[[ Document excerpt, beginning ]]

She said no other horticultural posts had been abolished or frozen, and that two full-time horticulturists and associated teams were dedicated to nursery production and living collections.
For critics, those confirmations are revealing. A garden of Kirstenbosch’s scale and botanical importance, they argue, cannot afford long gaps in specialist posts. It is not enough to have general staff. Threatened fynbos, Ericas, Proteas, bulbs and succulents often require highly specific cultivation knowledge, much of it built through years of observation and field experience.
Procurement problems
The same bureaucratic lacunae apply to procurement. Sanbi said it follows procurement prescripts under the Public Finance Management Act and is “pursuing continuous improvements so that day-to-day resources are sourced in line with national processes”.
Critics say that may satisfy compliance, but it can fail a living garden. Plants cannot wait months for pots, soil, growth products, irrigation repairs, labels or functioning machinery. Moll recalled a case when a water pump broke and the Botanical Society of South Africa stepped in to buy and install a replacement quickly.

[[ Document excerpt, end ]]
[[ Supplied material, beginning ]]

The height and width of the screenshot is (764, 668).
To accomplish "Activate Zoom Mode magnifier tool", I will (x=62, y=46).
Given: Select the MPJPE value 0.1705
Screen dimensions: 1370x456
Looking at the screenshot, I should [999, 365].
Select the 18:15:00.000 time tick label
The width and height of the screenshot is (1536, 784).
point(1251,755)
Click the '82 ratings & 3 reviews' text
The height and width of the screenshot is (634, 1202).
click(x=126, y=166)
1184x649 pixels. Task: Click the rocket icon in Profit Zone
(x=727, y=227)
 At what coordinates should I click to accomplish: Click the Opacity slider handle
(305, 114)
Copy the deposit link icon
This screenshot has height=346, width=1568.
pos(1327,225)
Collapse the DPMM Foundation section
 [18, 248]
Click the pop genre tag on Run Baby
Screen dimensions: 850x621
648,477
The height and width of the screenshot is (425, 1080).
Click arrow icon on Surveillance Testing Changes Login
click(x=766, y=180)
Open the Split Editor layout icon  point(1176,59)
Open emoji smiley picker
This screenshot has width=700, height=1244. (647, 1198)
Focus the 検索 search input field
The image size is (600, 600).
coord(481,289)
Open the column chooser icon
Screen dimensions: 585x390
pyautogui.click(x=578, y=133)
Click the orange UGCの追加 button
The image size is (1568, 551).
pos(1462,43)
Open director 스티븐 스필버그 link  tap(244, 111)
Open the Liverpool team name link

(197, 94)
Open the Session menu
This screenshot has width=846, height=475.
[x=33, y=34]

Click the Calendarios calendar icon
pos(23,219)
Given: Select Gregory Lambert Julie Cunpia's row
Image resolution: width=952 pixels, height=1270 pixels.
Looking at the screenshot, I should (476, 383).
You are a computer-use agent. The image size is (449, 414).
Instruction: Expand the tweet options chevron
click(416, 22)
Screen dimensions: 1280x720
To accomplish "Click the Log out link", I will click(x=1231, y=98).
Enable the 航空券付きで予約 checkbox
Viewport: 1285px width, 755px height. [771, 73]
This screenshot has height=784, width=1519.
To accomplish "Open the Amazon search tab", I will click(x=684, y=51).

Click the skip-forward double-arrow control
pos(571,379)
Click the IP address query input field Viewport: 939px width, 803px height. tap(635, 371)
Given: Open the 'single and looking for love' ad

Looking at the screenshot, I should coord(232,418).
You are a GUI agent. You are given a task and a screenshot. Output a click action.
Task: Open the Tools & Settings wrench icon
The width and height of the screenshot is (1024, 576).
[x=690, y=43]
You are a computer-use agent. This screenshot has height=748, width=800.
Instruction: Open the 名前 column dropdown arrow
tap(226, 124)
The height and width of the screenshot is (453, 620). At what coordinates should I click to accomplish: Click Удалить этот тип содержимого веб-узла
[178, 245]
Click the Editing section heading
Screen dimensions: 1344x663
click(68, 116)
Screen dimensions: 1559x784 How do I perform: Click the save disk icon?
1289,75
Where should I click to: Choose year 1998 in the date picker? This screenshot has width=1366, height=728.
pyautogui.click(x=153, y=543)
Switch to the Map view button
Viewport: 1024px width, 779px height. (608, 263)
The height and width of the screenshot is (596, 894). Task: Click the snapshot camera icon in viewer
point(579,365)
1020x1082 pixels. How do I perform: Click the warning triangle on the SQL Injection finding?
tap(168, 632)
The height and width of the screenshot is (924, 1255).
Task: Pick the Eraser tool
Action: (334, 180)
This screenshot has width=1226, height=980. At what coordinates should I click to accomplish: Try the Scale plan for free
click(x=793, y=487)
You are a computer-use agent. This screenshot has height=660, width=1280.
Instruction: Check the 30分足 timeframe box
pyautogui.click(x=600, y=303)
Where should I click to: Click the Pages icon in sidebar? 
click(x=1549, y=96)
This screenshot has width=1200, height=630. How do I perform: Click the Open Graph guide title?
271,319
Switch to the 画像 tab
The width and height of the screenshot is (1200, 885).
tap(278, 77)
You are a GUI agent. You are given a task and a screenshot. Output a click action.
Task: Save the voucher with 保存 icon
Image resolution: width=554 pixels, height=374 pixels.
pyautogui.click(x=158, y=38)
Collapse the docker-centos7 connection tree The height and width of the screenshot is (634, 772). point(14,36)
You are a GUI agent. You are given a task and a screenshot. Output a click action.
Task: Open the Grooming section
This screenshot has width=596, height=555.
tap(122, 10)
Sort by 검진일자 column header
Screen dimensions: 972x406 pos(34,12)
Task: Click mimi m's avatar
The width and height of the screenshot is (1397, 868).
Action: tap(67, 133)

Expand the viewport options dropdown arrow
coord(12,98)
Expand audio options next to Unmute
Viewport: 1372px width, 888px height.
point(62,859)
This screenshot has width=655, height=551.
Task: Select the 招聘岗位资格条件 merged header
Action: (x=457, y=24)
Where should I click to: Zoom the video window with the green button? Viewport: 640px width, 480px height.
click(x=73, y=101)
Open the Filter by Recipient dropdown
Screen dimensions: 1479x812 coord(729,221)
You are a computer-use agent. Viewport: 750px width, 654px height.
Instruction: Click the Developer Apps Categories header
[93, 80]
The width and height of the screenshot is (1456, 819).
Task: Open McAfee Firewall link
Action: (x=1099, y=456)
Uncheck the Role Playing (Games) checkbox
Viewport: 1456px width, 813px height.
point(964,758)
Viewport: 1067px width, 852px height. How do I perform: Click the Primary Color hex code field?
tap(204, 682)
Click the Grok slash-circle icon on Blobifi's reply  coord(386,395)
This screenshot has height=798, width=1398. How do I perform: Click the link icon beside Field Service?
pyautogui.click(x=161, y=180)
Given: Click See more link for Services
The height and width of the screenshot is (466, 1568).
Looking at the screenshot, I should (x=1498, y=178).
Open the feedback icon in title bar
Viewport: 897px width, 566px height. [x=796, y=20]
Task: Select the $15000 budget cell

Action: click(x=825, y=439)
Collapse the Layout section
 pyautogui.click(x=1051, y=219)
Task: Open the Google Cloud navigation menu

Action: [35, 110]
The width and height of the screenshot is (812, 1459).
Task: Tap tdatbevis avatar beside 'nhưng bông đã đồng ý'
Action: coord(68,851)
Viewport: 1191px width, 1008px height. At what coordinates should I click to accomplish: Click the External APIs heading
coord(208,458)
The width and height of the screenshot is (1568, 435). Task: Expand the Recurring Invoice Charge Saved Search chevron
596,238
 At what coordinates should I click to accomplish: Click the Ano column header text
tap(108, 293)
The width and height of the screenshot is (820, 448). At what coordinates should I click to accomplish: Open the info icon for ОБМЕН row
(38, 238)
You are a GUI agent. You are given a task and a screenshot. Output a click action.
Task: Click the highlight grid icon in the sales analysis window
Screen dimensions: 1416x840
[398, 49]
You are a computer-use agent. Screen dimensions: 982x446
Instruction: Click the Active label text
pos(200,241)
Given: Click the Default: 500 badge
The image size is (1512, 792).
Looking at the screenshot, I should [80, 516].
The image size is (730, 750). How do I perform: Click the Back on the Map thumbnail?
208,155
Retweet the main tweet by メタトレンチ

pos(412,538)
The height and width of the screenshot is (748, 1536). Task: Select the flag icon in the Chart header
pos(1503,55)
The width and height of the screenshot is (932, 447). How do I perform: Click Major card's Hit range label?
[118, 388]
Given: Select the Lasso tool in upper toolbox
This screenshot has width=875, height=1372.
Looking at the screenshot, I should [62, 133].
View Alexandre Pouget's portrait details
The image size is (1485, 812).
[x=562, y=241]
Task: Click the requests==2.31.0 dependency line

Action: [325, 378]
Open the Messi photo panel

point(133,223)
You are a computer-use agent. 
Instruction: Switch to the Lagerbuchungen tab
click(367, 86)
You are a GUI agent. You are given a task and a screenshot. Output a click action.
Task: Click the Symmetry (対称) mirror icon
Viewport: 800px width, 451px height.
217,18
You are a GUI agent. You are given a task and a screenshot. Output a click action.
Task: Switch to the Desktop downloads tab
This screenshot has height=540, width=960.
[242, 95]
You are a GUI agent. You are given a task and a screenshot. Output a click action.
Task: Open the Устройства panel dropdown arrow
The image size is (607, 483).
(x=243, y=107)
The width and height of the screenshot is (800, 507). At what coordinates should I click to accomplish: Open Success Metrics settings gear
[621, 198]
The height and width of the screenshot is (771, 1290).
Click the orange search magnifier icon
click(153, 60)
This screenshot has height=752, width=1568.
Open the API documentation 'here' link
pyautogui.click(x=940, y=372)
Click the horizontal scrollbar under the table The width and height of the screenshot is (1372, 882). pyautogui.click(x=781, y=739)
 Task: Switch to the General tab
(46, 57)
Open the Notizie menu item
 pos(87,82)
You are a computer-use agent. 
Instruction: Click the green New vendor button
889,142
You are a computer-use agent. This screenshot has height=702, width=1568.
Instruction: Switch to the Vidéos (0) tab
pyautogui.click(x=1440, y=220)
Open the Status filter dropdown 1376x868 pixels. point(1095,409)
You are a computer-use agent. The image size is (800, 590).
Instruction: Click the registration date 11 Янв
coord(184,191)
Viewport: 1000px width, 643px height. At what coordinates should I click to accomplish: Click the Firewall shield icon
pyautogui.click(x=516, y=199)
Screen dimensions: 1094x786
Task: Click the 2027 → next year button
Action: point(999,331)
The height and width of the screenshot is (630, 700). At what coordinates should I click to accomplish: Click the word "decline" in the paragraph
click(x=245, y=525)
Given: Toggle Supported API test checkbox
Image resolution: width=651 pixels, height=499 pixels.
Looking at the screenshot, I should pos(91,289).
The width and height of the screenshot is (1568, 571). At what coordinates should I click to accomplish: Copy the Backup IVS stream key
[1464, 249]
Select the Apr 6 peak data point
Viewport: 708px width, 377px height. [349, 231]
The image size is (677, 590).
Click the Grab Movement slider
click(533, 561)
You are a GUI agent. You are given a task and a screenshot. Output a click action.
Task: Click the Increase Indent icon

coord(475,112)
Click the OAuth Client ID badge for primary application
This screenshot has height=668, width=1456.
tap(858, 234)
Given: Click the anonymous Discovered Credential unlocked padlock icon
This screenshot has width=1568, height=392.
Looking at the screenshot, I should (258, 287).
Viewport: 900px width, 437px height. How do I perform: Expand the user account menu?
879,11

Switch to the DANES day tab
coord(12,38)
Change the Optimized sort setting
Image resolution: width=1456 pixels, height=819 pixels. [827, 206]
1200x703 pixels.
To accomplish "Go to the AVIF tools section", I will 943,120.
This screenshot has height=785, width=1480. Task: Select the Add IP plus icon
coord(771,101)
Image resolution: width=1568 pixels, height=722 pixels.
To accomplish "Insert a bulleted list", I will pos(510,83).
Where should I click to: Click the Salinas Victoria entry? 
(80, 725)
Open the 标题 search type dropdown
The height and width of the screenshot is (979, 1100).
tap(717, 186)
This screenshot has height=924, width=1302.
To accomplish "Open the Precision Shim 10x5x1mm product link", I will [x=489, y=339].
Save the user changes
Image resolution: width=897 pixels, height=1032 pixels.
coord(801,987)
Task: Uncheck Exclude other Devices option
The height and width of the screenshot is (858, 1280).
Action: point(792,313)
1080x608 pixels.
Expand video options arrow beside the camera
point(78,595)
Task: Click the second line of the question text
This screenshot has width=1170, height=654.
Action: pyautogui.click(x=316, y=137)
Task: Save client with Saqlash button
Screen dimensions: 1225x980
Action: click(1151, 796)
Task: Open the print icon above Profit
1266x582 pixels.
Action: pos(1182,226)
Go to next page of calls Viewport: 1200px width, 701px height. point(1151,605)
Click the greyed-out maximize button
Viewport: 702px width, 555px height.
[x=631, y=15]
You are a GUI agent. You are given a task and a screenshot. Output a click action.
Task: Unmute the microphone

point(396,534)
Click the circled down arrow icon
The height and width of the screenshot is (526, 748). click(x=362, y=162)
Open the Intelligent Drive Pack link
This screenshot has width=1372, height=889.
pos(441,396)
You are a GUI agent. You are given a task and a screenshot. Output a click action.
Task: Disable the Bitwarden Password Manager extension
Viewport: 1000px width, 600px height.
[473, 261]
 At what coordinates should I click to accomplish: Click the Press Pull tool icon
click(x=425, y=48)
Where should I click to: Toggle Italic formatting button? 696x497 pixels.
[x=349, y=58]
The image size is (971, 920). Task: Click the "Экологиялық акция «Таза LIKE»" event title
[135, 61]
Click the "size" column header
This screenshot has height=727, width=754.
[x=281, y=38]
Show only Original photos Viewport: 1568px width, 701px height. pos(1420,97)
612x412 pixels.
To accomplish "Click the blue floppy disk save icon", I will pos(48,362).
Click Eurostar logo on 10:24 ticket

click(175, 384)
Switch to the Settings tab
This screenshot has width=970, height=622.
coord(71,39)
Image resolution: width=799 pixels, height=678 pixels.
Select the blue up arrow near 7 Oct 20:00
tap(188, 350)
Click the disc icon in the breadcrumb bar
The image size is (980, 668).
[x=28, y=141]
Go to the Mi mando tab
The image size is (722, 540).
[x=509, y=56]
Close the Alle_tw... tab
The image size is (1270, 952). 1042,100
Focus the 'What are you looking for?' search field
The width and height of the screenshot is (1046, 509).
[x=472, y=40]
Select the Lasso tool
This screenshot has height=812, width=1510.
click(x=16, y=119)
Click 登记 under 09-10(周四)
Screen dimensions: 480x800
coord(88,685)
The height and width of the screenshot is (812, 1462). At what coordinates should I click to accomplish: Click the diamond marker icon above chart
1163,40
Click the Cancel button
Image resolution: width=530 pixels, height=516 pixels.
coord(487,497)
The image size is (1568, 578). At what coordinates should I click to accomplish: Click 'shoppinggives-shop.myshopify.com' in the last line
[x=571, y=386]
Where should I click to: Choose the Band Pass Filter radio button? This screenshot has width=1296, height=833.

[[ Supplied material, end ]]

Activity 1 → Summarize the Kirstenbosch excerpt in two sentences.
Activity 2 → Copy the Kirstenbosch excerpt between "Procurement problems" and "a replacement quickly.", inclusive, changing "water pump" to "borehole pump".

Final answer 1 → The excerpt reports that no other horticultural posts had been abolished or frozen and that two full-time horticulturists and associated teams were dedicated to nursery production and living collections, but critics argue that a garden of Kirstenbosch's scale and botanical importance cannot afford long gaps in specialist posts because threatened plants often need highly specific cultivation knowledge. On procurement, Sanbi said it follows prescripts under the Public Finance Management Act, while critics say this may satisfy compliance yet fail a living garden, since plants cannot wait months for supplies, repairs or functioning machinery.

Final answer 2 →
Procurement problems
The same bureaucratic lacunae apply to procurement. Sanbi said it follows procurement prescripts under the Public Finance Management Act and is “pursuing continuous improvements so that day-to-day resources are sourced in line with national processes”.
Critics say that may satisfy compliance, but it can fail a living garden. Plants cannot wait months for pots, soil, growth products, irrigation repairs, labels or functioning machinery. Moll recalled a case when a borehole pump broke and the Botanical Society of South Africa stepped in to buy and install a replacement quickly.